> **Data listing**
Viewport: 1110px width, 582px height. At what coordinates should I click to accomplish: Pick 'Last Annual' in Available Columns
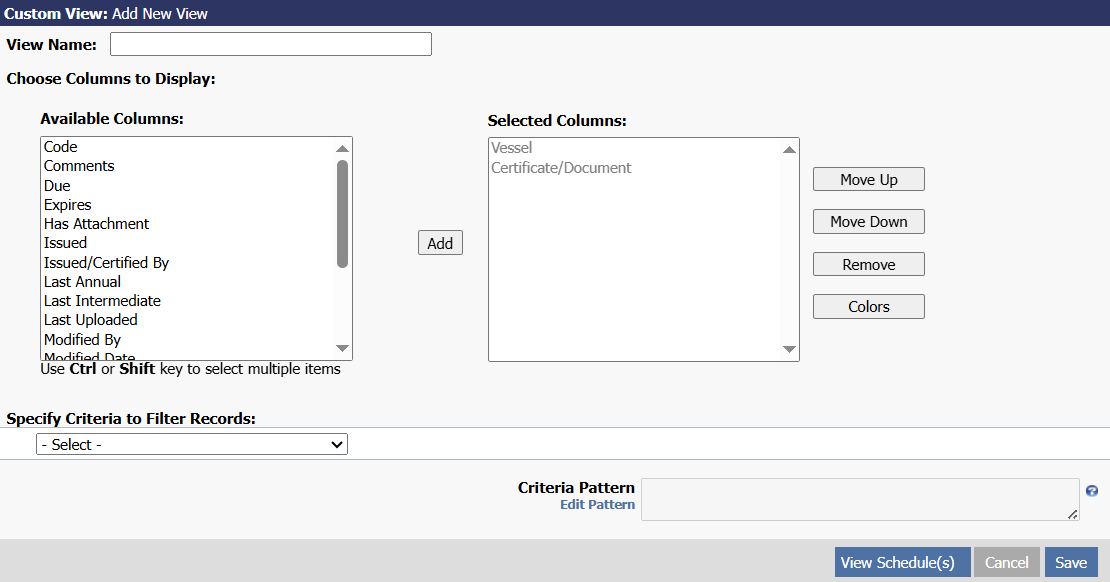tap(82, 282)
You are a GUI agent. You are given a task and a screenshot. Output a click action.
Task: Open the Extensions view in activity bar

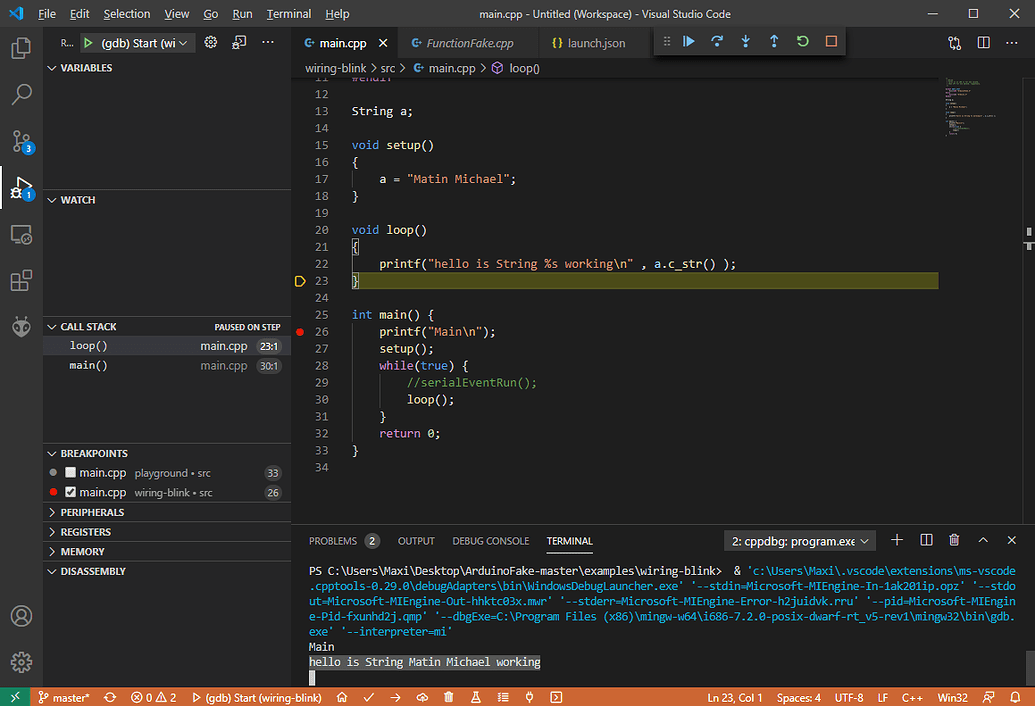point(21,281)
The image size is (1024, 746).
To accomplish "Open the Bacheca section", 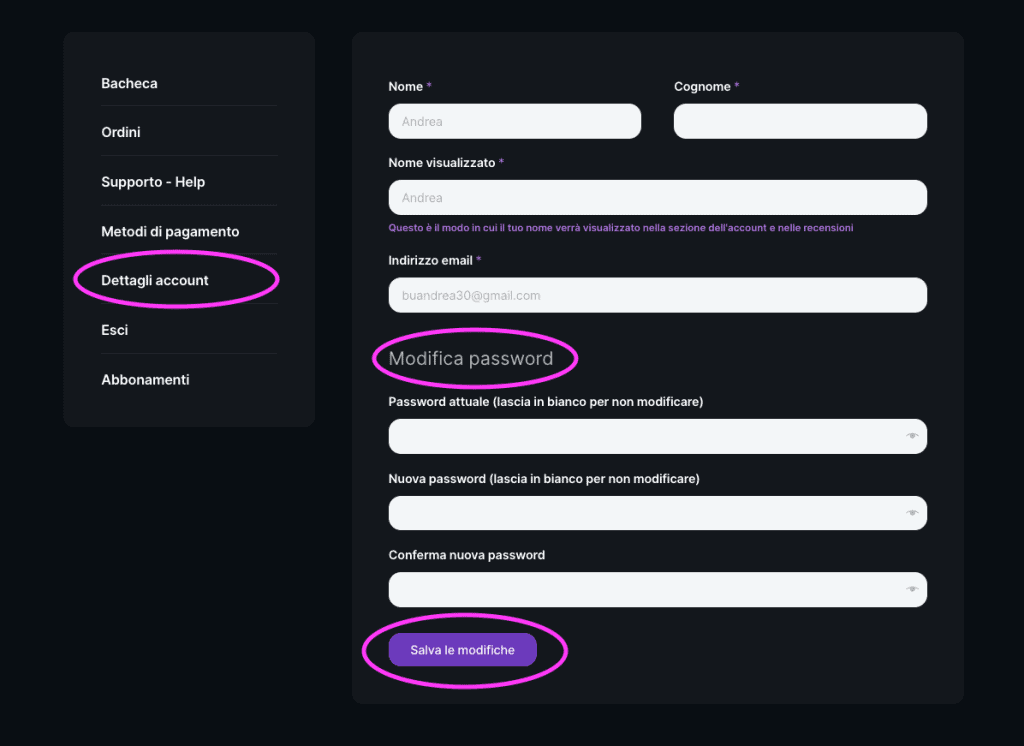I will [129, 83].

> **Short task**
Reproduce the data starting at its first line and ending at the line that contains "tap(82, 282)", with "Available Columns" changed to "Selected Columns" and everything else unchanged. Leave the pictures out of your answer.

> **Task solution**
Viewport: 1110px width, 582px height. At what coordinates should I click to accomplish: Pick 'Last Annual' in Selected Columns
tap(82, 282)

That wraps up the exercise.